(TRY IT):
Each entry in the listing must be set down again word for word.

┌─ EXCERPTED DATA

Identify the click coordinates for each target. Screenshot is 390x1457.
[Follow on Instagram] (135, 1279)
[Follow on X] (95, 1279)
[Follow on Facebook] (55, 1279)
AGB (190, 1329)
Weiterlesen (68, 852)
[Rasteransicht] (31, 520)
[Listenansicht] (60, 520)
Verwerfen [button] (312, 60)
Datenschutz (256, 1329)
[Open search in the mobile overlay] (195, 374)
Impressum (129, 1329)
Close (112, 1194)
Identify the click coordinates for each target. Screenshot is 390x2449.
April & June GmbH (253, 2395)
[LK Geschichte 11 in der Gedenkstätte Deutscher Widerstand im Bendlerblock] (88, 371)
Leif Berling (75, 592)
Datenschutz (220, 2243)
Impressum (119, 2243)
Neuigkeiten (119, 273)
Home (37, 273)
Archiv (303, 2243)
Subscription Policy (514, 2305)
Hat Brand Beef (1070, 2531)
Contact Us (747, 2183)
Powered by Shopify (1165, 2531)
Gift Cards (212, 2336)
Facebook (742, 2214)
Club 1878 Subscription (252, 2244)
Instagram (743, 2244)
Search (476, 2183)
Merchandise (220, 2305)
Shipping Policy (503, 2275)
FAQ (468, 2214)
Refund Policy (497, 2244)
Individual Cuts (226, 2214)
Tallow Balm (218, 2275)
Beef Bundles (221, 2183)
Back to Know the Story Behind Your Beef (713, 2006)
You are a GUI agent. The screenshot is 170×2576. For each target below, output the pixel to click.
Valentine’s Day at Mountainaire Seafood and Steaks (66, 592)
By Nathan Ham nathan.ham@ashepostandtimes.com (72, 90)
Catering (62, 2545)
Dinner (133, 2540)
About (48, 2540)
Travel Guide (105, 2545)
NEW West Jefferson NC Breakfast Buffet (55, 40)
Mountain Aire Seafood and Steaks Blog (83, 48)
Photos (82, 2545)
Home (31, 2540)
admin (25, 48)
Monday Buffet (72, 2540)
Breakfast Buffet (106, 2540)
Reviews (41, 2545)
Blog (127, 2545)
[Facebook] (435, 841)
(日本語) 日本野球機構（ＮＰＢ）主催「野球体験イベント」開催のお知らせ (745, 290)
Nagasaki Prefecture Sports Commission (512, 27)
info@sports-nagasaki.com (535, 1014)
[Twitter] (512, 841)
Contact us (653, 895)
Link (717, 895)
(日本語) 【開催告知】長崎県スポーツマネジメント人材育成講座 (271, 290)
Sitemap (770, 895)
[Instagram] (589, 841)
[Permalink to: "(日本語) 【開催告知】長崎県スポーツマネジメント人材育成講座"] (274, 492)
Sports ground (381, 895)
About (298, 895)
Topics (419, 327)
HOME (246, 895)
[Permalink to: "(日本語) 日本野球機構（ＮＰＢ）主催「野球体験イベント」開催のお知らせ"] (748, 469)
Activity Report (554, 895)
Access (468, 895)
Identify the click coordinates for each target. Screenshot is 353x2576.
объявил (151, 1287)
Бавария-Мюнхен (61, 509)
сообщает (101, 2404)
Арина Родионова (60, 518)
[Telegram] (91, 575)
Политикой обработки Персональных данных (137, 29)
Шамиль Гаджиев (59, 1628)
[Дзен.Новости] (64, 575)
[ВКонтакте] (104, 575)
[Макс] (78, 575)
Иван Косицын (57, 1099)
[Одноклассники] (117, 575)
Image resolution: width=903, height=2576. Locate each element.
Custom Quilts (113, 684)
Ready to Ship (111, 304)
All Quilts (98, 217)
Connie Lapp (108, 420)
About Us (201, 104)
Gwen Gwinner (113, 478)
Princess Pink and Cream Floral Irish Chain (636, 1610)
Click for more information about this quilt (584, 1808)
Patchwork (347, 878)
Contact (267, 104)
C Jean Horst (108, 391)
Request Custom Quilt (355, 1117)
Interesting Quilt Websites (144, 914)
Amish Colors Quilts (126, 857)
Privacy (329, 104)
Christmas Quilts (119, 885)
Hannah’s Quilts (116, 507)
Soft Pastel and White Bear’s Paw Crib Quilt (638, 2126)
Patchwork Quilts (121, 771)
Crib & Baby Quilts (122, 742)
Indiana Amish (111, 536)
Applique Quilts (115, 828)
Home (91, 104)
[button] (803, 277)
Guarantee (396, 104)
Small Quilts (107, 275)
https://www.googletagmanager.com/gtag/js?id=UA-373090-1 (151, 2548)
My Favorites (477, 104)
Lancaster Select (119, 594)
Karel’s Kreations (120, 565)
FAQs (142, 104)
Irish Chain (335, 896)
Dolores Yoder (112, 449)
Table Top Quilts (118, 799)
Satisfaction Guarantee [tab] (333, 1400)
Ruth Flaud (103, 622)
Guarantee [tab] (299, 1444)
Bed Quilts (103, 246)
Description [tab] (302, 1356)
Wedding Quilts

└─

(EXERCISE RESPONSE):
Identify the click coordinates for each target. Screenshot is 390x1457.
[Follow on Instagram] (135, 1279)
[Follow on X] (95, 1279)
[Follow on Facebook] (55, 1279)
AGB (190, 1329)
Weiterlesen (68, 852)
[Rasteransicht] (31, 520)
[Listenansicht] (60, 520)
Verwerfen [button] (312, 60)
Datenschutz (256, 1329)
[Open search in the mobile overlay] (195, 374)
Impressum (129, 1329)
Close (112, 1194)
Identify the click coordinates for each target. Screenshot is 390x2449.
April & June GmbH (253, 2395)
[LK Geschichte 11 in der Gedenkstätte Deutscher Widerstand im Bendlerblock] (88, 371)
Leif Berling (75, 592)
Datenschutz (220, 2243)
Impressum (119, 2243)
Neuigkeiten (119, 273)
Home (37, 273)
Archiv (303, 2243)
Subscription Policy (514, 2305)
Hat Brand Beef (1070, 2531)
Contact Us (747, 2183)
Powered by Shopify (1165, 2531)
Gift Cards (212, 2336)
Facebook (742, 2214)
Club 1878 Subscription (252, 2244)
Instagram (743, 2244)
Search (476, 2183)
Merchandise (220, 2305)
Shipping Policy (503, 2275)
FAQ (468, 2214)
Refund Policy (497, 2244)
Individual Cuts (226, 2214)
Tallow Balm (218, 2275)
Beef Bundles (221, 2183)
Back to Know the Story Behind Your Beef (713, 2006)
You are a GUI agent. The screenshot is 170×2576. For each target below, output the pixel to click.
Valentine’s Day at Mountainaire Seafood and Steaks (66, 592)
By Nathan Ham nathan.ham@ashepostandtimes.com (72, 90)
Catering (62, 2545)
Dinner (133, 2540)
About (48, 2540)
Travel Guide (105, 2545)
NEW West Jefferson NC Breakfast Buffet (55, 40)
Mountain Aire Seafood and Steaks Blog (83, 48)
Photos (82, 2545)
Home (31, 2540)
admin (25, 48)
Monday Buffet (72, 2540)
Breakfast Buffet (106, 2540)
Reviews (41, 2545)
Blog (127, 2545)
[Facebook] (435, 841)
(日本語) 日本野球機構（ＮＰＢ）主催「野球体験イベント」開催のお知らせ (745, 290)
Nagasaki Prefecture Sports Commission (512, 27)
info@sports-nagasaki.com (535, 1014)
[Twitter] (512, 841)
Contact us (653, 895)
Link (717, 895)
(日本語) 【開催告知】長崎県スポーツマネジメント人材育成講座 (271, 290)
Sitemap (770, 895)
[Instagram] (589, 841)
[Permalink to: "(日本語) 【開催告知】長崎県スポーツマネジメント人材育成講座"] (274, 492)
Sports ground (381, 895)
About (298, 895)
Topics (419, 327)
HOME (246, 895)
[Permalink to: "(日本語) 日本野球機構（ＮＰＢ）主催「野球体験イベント」開催のお知らせ"] (748, 469)
Activity Report (554, 895)
Access (468, 895)
Identify the click coordinates for each target. Screenshot is 353x2576.
объявил (151, 1287)
Бавария-Мюнхен (61, 509)
сообщает (101, 2404)
Арина Родионова (60, 518)
[Telegram] (91, 575)
Политикой обработки Персональных данных (137, 29)
Шамиль Гаджиев (59, 1628)
[Дзен.Новости] (64, 575)
[ВКонтакте] (104, 575)
[Макс] (78, 575)
Иван Косицын (57, 1099)
[Одноклассники] (117, 575)
Image resolution: width=903, height=2576. Locate each element.
Custom Quilts (113, 684)
Ready to Ship (111, 304)
All Quilts (98, 217)
Connie Lapp (108, 420)
About Us (201, 104)
Gwen Gwinner (113, 478)
Princess Pink and Cream Floral Irish Chain (636, 1610)
Click for more information about this quilt (584, 1808)
Patchwork (347, 878)
Contact (267, 104)
C Jean Horst (108, 391)
Request Custom Quilt (355, 1117)
Interesting Quilt Websites (144, 914)
Amish Colors Quilts (126, 857)
Privacy (329, 104)
Christmas Quilts (119, 885)
Hannah’s Quilts (116, 507)
Soft Pastel and White Bear’s Paw Crib Quilt (638, 2126)
Patchwork Quilts (121, 771)
Crib & Baby Quilts (122, 742)
Indiana Amish (111, 536)
Applique Quilts (115, 828)
Home (91, 104)
[button] (803, 277)
Guarantee (396, 104)
Small Quilts (107, 275)
https://www.googletagmanager.com/gtag/js?id=UA-373090-1 (151, 2548)
My Favorites (477, 104)
Lancaster Select (119, 594)
Karel’s Kreations (120, 565)
FAQs (142, 104)
Irish Chain (335, 896)
Dolores Yoder (112, 449)
Table Top Quilts (118, 799)
Satisfaction Guarantee [tab] (333, 1400)
Ruth Flaud (103, 622)
Guarantee [tab] (299, 1444)
Bed Quilts (103, 246)
Description [tab] (302, 1356)
Wedding Quilts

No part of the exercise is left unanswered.